I’m using some of meta component inside my custom wrapper. What I want to do currently, is I want to serialized trained and ready for work components on the server, and then send them to actual device, and then fastly restore object which will be ready for work. At the current moment I see Cereal as a way to go. Could you give me some hint how I could achieve this without making a fork and manually add serialization code to every class I use?


#2

This depends on what exactly you are trying to serialize. For example, most of the classifiers have a void save(std::ostream&) const function that you can invoke to save them to an output stream. This currently uses the binary format from io::packed. These can then be read from a stream by using classify::load_classifier(std::istream&). See this section of the classifier tutorial for more details.
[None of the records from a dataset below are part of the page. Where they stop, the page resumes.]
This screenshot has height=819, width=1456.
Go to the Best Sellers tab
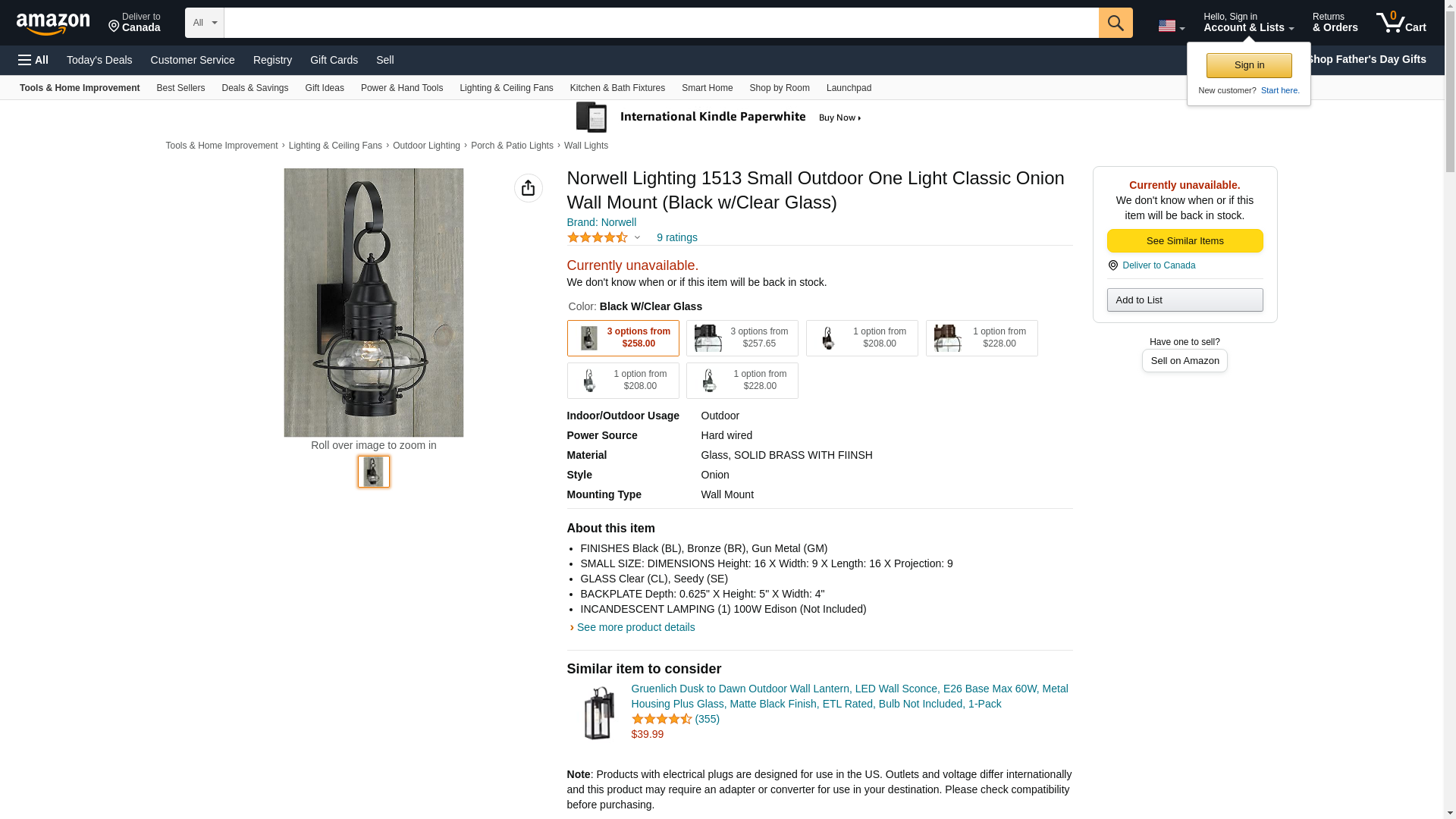[x=180, y=88]
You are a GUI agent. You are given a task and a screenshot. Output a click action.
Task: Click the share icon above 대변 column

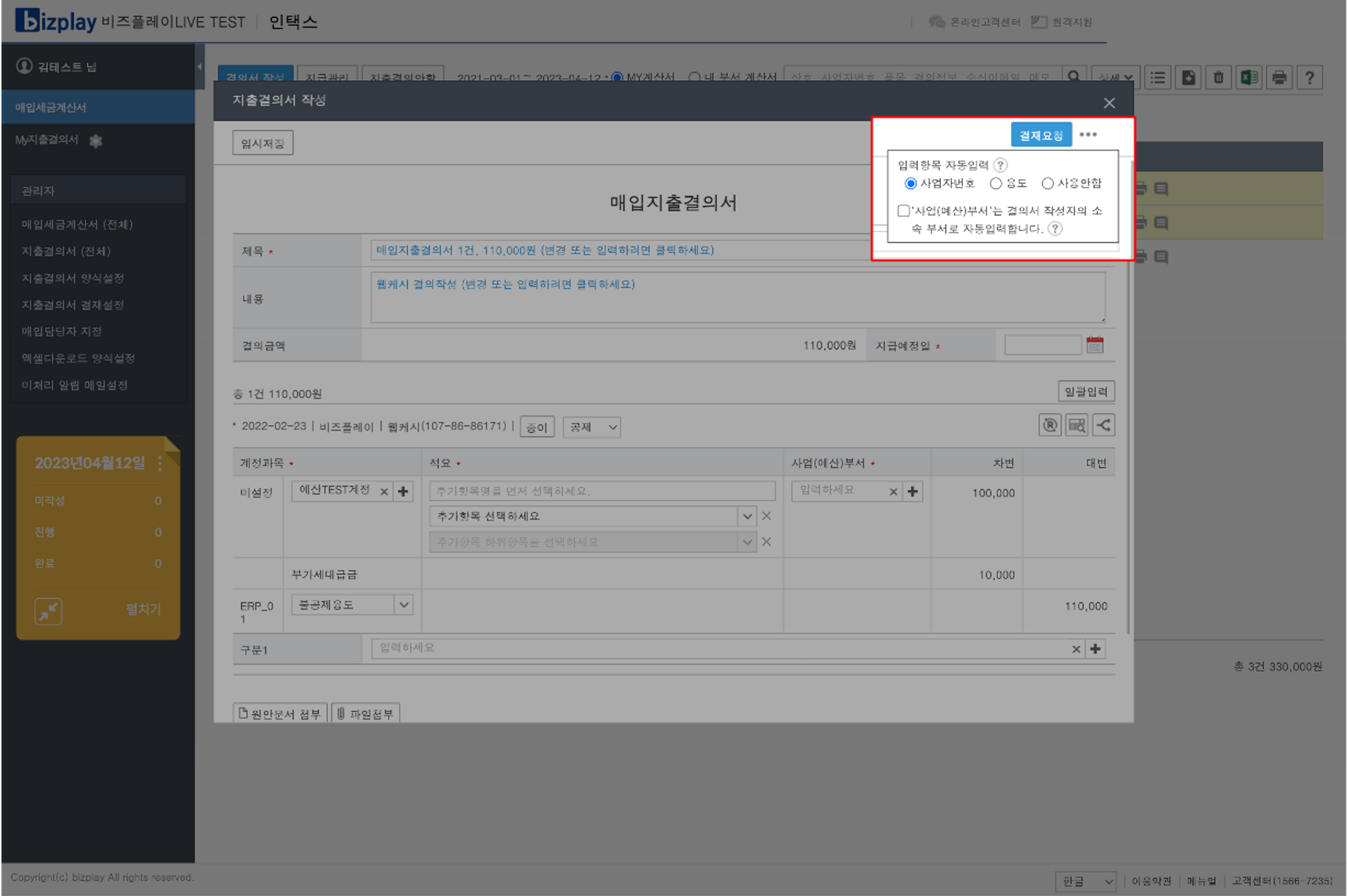[1103, 425]
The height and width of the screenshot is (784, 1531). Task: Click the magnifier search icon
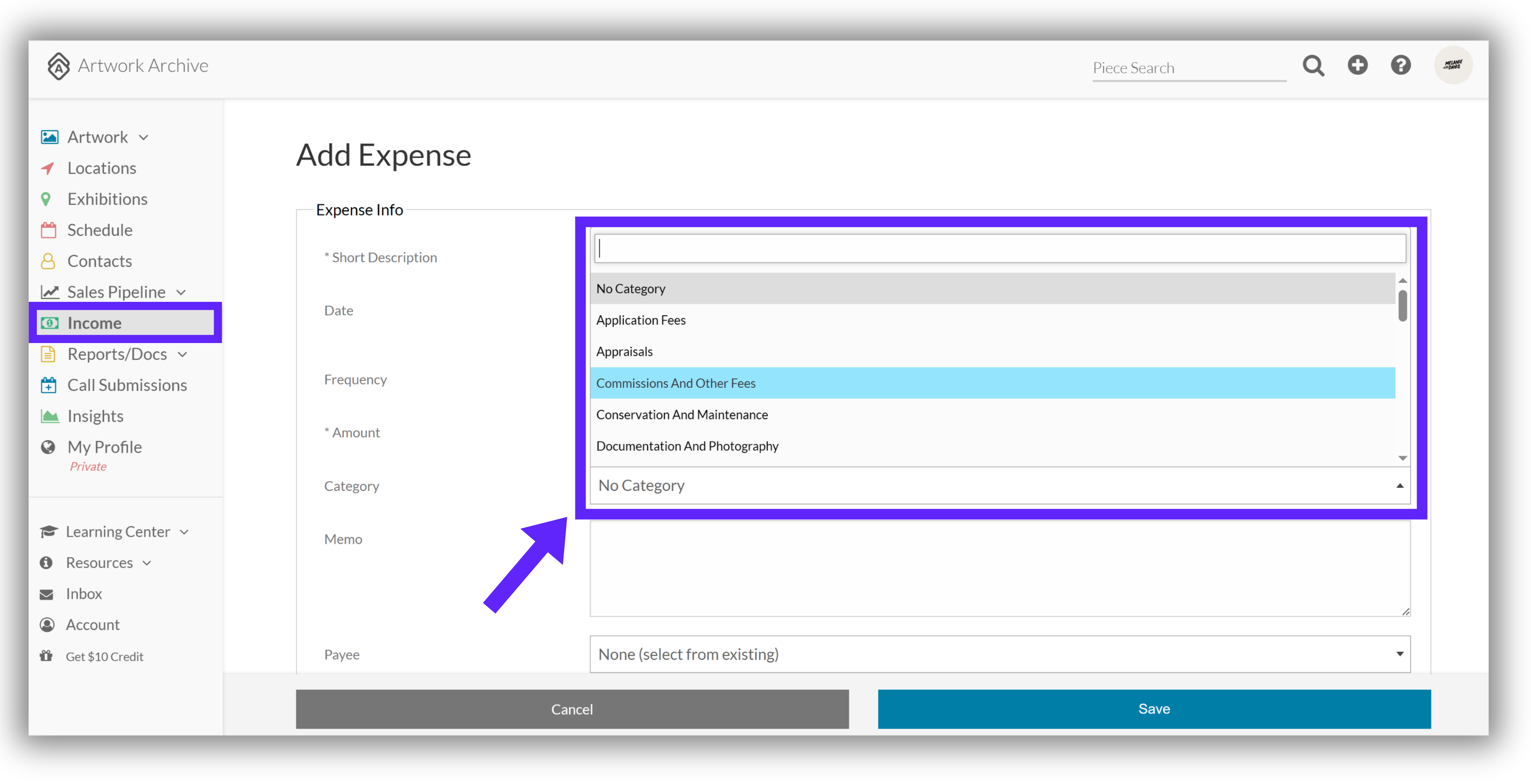tap(1313, 65)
There are similar functions for the ranker class hierarchy.


#3

Thanks for the answer. At the current moment I use classifiers, crf pos tagger and a corpus, represented as dataset_view.

Speaking about io::packed - does it provide cross-platform, architecture independent binary files? If I serialize things on MacOS x86 env, could I deserealize it on linux x64?


#4

Most classifiers should serialize fine using save() one one end and load() on the other, even across platforms.

The CRF tagger might cause issues unless your platforms are both the same endianness. I have had success going from Linux x64 -> Linux x86 with it, and Linux x64 -> Windows x64, but I haven’t tried anything using ARM for example. (The problem here is that the CRF heavily uses disk_vector, so its on-disk files must match the exact in-memory representation of the same arrays since they are just being mmap()ed in.)

I do believe that io::packed is cross platform and endian-independent. That is its intent, anyway; if it’s not there’s a but we should fix.